[Element and text location data]
* * *

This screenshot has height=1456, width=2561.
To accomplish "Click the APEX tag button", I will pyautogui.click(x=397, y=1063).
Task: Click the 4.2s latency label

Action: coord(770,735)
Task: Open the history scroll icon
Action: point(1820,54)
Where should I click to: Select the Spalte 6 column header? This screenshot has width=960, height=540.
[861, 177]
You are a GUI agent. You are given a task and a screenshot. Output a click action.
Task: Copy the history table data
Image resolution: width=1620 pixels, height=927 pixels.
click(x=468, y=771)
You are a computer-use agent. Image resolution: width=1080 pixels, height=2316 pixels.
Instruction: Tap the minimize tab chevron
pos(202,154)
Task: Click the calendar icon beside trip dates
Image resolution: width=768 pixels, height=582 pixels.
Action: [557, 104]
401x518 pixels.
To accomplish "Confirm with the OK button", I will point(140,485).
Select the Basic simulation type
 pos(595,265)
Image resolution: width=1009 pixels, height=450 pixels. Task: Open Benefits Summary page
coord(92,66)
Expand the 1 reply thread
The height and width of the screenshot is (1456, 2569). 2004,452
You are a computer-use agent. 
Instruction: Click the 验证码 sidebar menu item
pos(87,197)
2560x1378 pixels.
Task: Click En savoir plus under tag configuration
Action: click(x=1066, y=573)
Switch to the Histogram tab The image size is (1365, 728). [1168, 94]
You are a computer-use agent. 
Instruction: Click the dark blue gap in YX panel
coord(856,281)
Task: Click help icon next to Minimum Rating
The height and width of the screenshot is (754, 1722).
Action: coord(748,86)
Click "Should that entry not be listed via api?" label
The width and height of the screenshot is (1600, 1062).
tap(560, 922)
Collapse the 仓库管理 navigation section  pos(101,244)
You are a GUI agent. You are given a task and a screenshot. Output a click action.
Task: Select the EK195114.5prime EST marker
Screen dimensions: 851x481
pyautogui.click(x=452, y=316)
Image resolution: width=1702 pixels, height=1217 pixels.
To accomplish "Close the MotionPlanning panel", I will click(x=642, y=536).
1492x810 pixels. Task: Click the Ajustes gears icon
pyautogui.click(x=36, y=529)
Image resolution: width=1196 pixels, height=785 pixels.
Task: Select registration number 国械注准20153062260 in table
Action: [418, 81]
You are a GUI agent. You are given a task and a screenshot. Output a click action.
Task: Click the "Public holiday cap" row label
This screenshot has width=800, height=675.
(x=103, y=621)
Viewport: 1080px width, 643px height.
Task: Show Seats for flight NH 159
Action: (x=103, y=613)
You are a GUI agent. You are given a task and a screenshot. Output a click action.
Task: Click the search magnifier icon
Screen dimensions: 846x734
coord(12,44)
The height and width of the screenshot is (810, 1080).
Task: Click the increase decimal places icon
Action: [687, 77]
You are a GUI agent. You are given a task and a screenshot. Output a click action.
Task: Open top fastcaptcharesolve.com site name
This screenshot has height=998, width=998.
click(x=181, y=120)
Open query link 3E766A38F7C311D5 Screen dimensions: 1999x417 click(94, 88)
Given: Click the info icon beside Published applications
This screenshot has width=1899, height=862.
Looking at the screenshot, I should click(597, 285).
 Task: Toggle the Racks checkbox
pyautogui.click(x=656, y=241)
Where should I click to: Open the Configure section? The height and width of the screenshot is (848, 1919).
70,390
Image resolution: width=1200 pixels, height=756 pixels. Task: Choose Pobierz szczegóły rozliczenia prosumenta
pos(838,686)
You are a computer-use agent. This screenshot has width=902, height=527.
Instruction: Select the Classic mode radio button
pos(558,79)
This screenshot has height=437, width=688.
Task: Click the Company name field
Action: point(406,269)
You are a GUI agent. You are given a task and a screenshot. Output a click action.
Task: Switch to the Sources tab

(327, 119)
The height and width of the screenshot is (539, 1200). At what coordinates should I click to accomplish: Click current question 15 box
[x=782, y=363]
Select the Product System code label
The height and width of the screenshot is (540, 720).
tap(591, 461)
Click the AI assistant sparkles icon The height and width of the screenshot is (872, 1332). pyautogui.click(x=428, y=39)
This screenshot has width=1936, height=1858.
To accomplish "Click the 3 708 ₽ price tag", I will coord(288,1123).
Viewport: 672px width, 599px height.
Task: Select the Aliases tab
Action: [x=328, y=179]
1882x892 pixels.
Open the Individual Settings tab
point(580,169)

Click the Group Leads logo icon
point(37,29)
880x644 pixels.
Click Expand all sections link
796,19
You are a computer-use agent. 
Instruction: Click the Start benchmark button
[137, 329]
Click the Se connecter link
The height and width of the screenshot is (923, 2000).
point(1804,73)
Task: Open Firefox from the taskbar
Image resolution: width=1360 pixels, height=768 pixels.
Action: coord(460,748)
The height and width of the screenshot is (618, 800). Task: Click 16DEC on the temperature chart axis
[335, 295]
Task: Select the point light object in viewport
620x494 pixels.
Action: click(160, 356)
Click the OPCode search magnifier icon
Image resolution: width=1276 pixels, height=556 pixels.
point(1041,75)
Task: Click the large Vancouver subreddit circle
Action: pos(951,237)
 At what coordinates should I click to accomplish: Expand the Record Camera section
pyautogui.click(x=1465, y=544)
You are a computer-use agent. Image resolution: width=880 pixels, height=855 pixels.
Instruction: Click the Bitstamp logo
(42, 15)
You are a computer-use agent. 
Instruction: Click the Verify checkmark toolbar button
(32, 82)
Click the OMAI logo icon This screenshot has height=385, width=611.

* * *

Exercise prompt: Collect every line of the data above that contains the string "button", matching case exactly.

Solution to this exercise:
To accomplish "Click the APEX tag button", I will pyautogui.click(x=397, y=1063).
To accomplish "Confirm with the OK button", I will point(140,485).
Instruction: Select the Classic mode radio button
Instruction: Click the Start benchmark button
Instruction: Click the Verify checkmark toolbar button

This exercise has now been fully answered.